Protein-coding gene in the species Homo sapiens

S100 calcium-binding protein A9 (S100A9) also known as migration inhibitory factor-related protein 14 (MRP14) or calgranulin B is a protein that in humans is encoded by the S100A9 gene.

The proteins S100A8 and S100A9 form a heterodimer called calprotectin.

== Function ==

S100A9 is a member of the S100 family of proteins containing 2 EF hand calcium-binding motifs. S100 proteins are localized in the cytoplasm and/or nucleus of a wide range of cells, and involved in the regulation of a number of cellular processes such as cell cycle progression and differentiation. S100 genes include at least 13 members which are located as a cluster on chromosome 1q21. This protein may function in the inhibition of casein kinase.

MRP14 complexes with MRP-8 (S100A8), another member of the S100 family of calcium-modulated proteins; together, MRP8 and MRP14 regulate myeloid cell function by binding to Toll-like receptor 4 (TLR4) and the receptor for advanced glycation end products.

Intracellular S100A9 alters mitochondrial homeostasis within neutrophils. As a result, neutrophils lacking S100A9 produce higher levels of mitochondrial superoxide and undergo elevated levels of suicidal NETosis in response to bacterial pathogens. Furthermore, S100A9-deficient mice are protected from systemic Staphylococcus aureus infections with lower bacterial burdens in the heart, which suggests an organ-specific function for S100A9.

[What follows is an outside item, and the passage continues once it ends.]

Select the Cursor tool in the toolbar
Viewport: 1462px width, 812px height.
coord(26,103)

== Clinical significance ==

Altered expression of the S100A9 protein is associated with the disease cystic fibrosis.

MRP-8/14 broadly regulates vascular inflammation and contributes to the biological response to vascular injury by promoting leukocyte recruitment.

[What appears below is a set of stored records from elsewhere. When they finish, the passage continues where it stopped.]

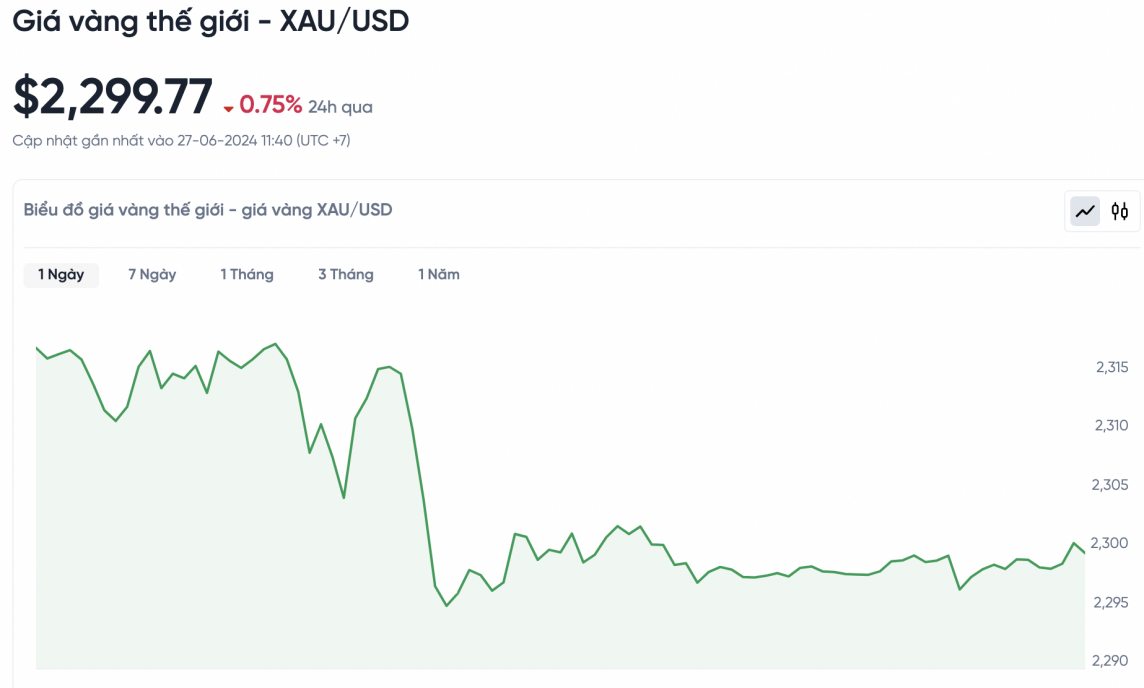Click the "Giá vàng thế giới - XAU/USD" heading
Viewport: 1144px width, 688px height.
tap(211, 21)
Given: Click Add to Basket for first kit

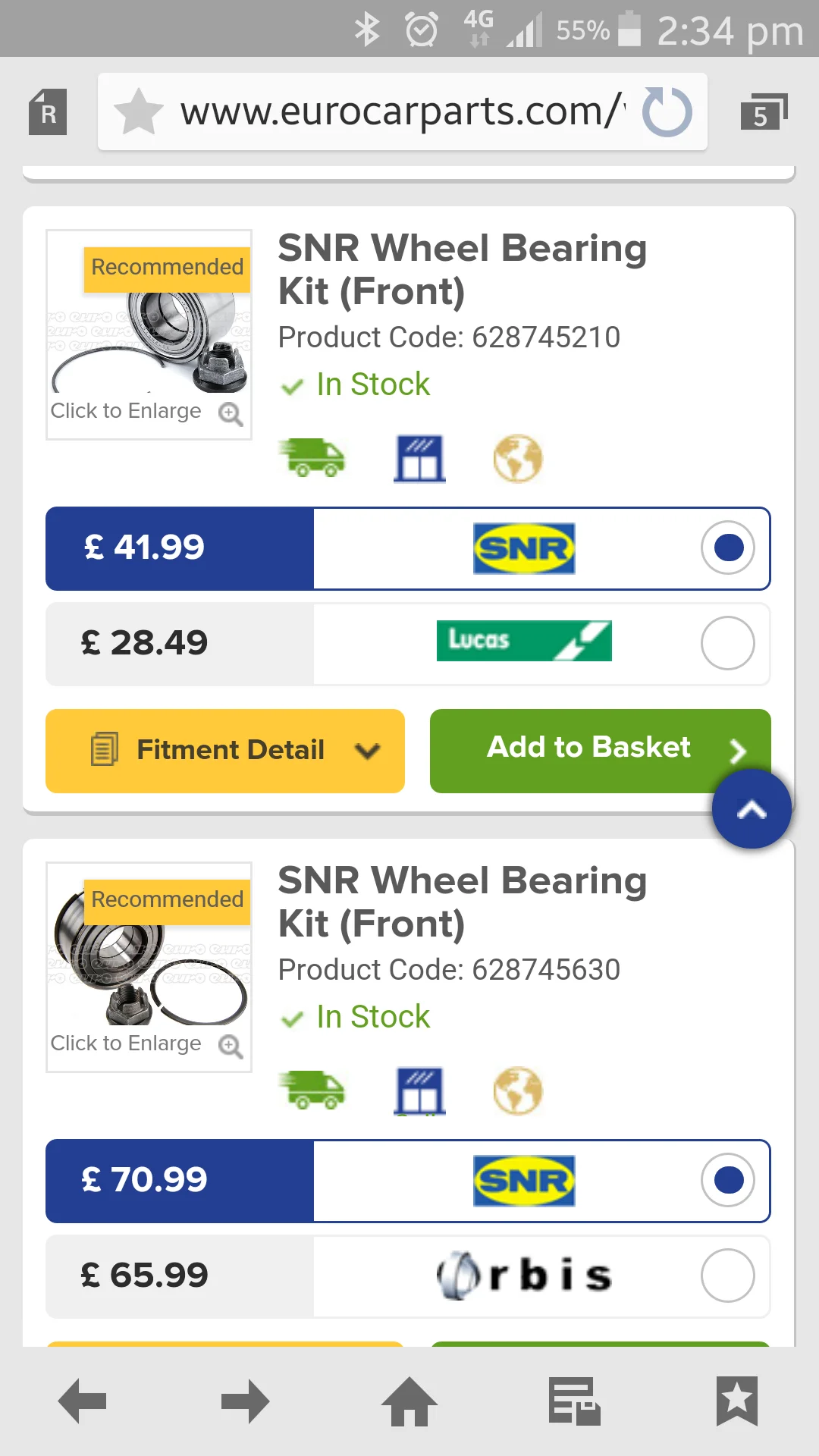Looking at the screenshot, I should (600, 751).
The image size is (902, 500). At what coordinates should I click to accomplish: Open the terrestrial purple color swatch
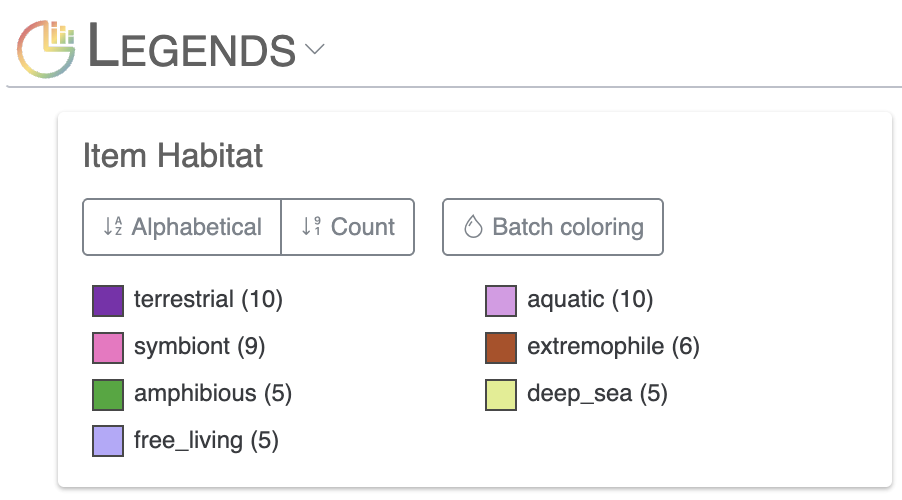tap(108, 299)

MRP-8/14 also regulates vascular insults by controlling neutrophil and macrophage accumulation, macrophage cytokine production, and SMC proliferation. The above study has shown therefore the deficiency of MRP-8 and MRP-14 reduces neutrophil- and monocyte-dependent vascular inflammation and attenuates the severity of diverse vascular injury responses in vivo. MRP-8/14 may be a useful biomarker of platelet and inflammatory disease activity in atherothrombosis and may serve as a novel target for therapeutic intervention. Also, the platelet transcriptome reveals quantitative differences between acute and stable coronary artery disease. MRP-14 expression increases before ST-segment-elevation myocardial infarction, (STEMI), and increasing plasma concentrations of MRP-8/14 among healthy individuals predict the risk of future cardiovascular events.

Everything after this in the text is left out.